Key takeaways on market dynamics and financial trajectory for carglumic acid

  • Market is diagnosis-led: Revenue tracks confirmed NAGS deficiency identification and ongoing maintenance treatment.
  • Specialty economics dominate: Pricing power is constrained by payer authorization and hospital procurement policies.
  • IP governs the competitive inflection: Generic entry timing and price erosion are driven by the Orange Book patent-exclusivity map and any litigation/settlement outcomes.
  • Quarterly variability is episodic: Acute hospital treatment can cause sales swings.
  • No biosimilar threat: The molecule is small-molecule, so competition is generic/equivalent only.

FAQs

1) What are the main reimbursement hurdles for carglumic acid (Carbaglu) in the US?
Typically prior authorization tied to confirmed NAGS deficiency and hyperammonemia criteria, plus utilization review by payers due to high per-patient costs.

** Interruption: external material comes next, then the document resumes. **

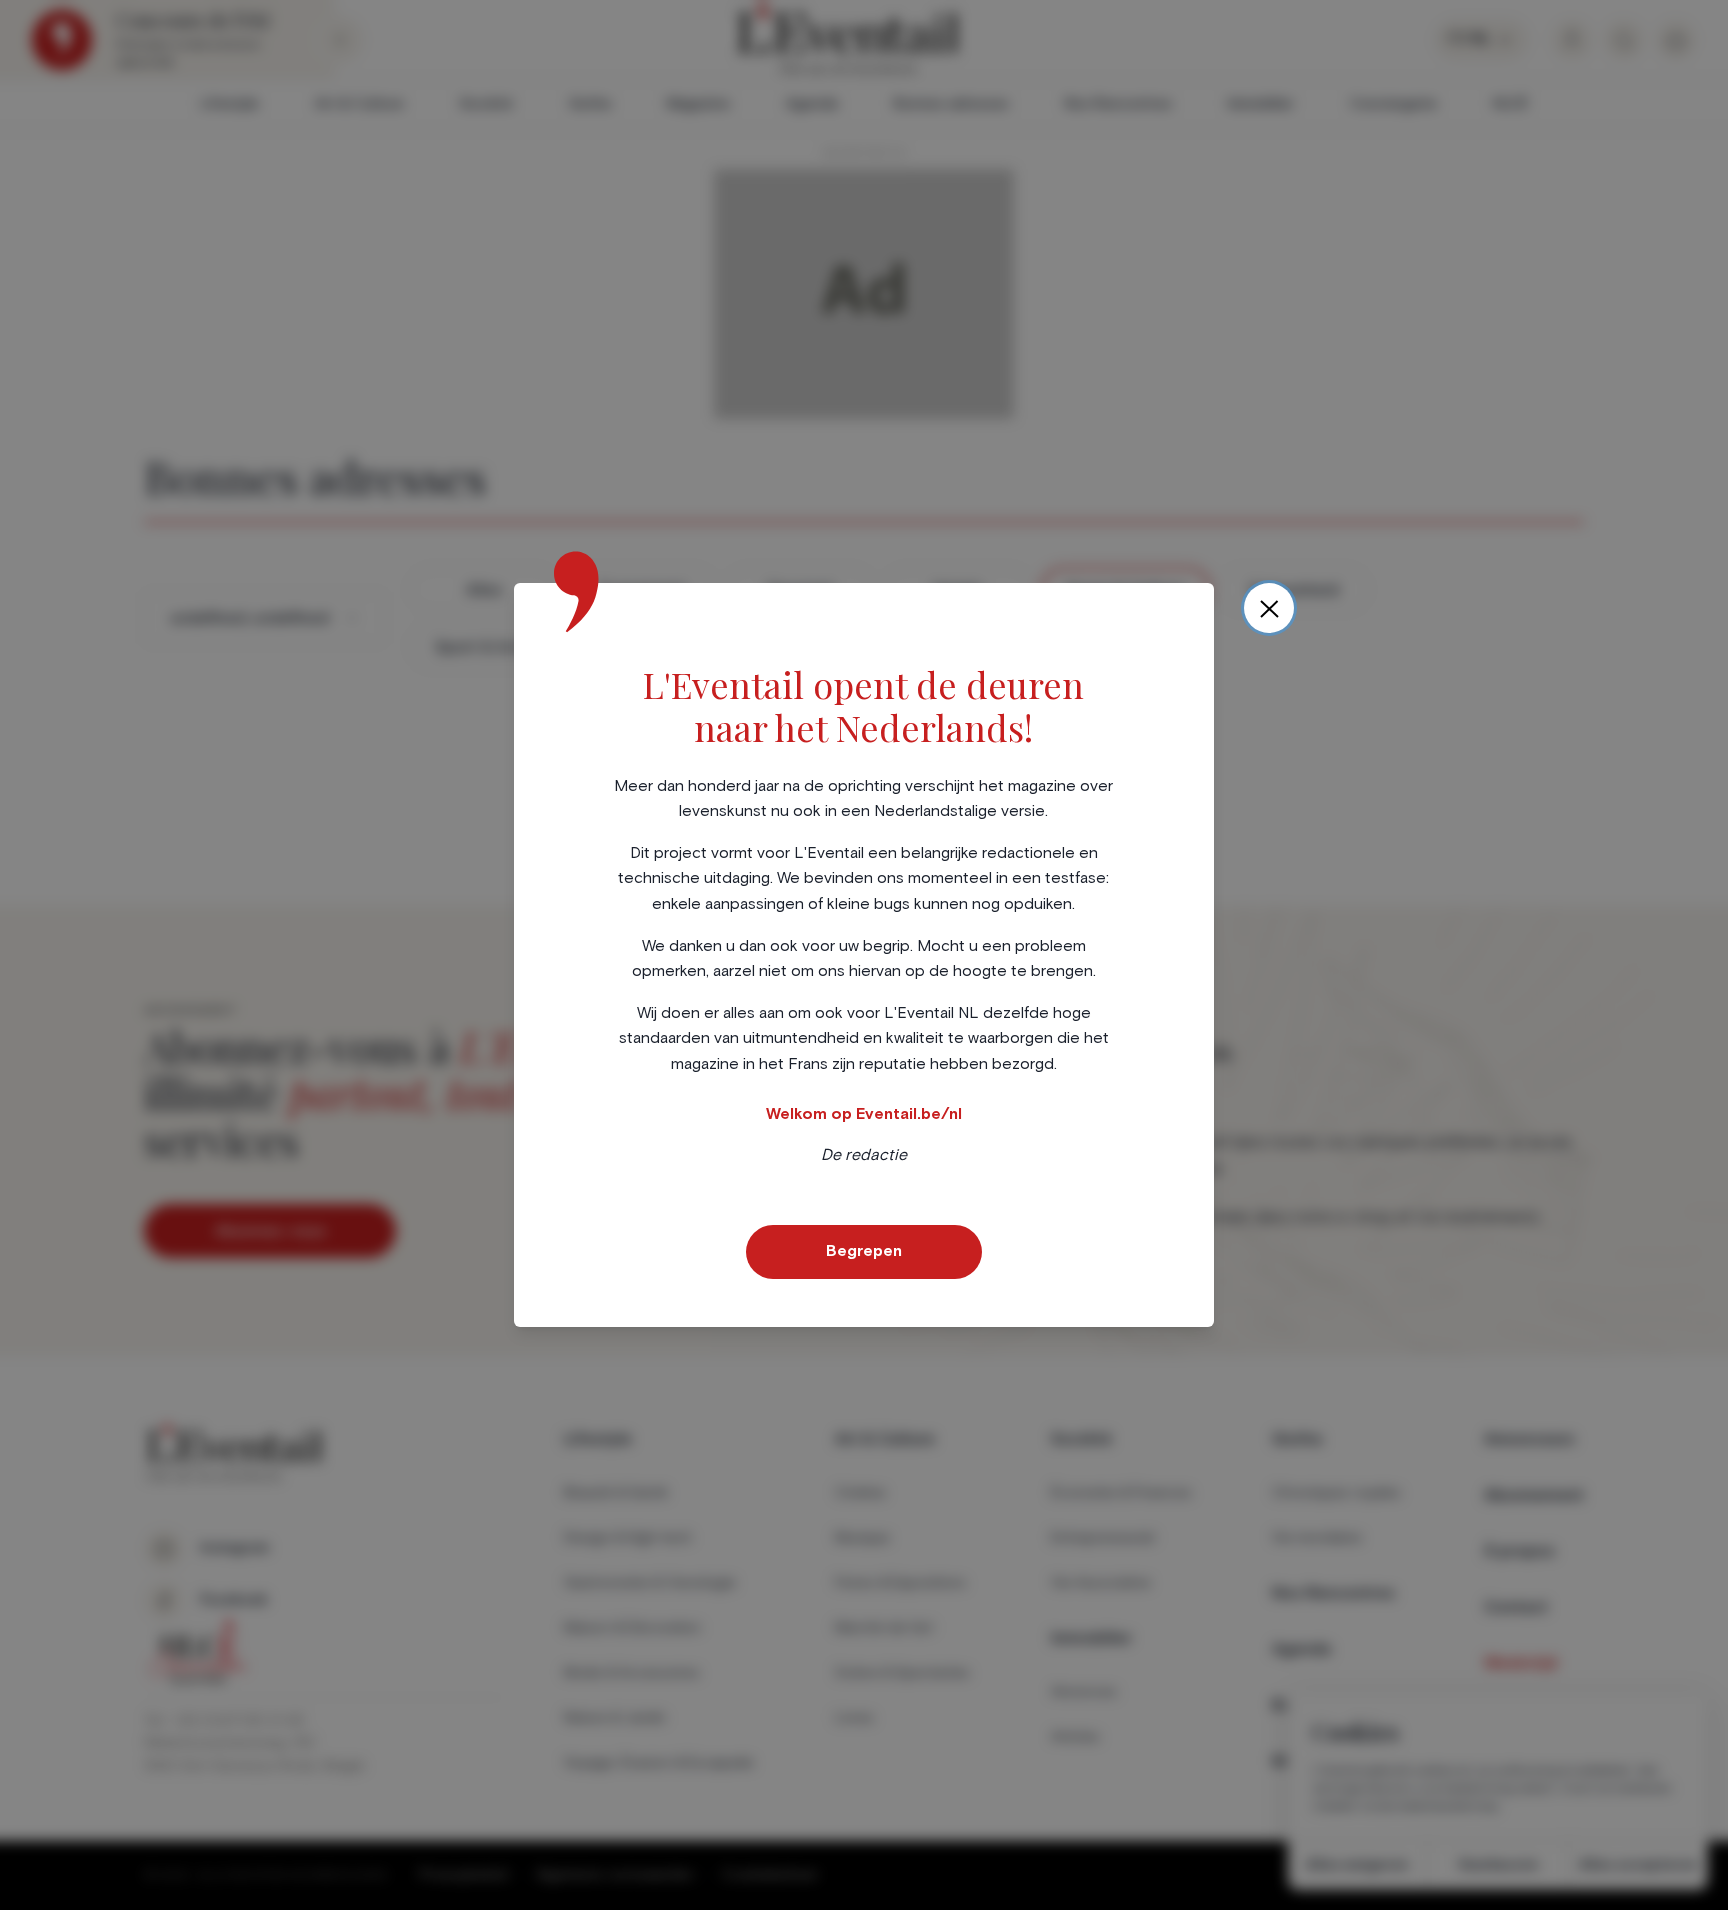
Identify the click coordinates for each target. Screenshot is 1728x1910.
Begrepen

2) How do prior authorization policies change carglumic acid net sales?
By changing the rate at which eligible diagnosed patients are approved and how quickly approvals occur, which directly affects treated volume and dispensing timing.

3) Does generic competition for carglumic acid depend more on patent expiry or exclusivity?
Both. Generic readiness is primarily determined by Orange Book-listed patent expirations and any applicable exclusivity periods that delay approval or launch.

4) Can hospitals switch patients from Carbaglu to an equivalent quickly after generic entry?
Switching depends on formulary decisions, payer coverage policies, prescriber comfort, and whether the equivalent matches the branded dosing/formulation workflow.

5) Is the demand for carglumic acid primarily acute or chronic?
It is both, with episodic acute hyperammonemia treatment and chronic maintenance for diagnosed patients, which stabilizes baseline demand but still yields episode-driven sales variability.


References (APA)

  1. US Food and Drug Administration. Orange Book: Approved Drug Products with Therapeutic Equivalence Evaluations. FDA.
  2. US Food and Drug Administration. Drugs@FDA: FDA Approved Drug Products. FDA.
  3. European Medicines Agency. Public assessment reports and EPAR product information for carglumic acid. EMA.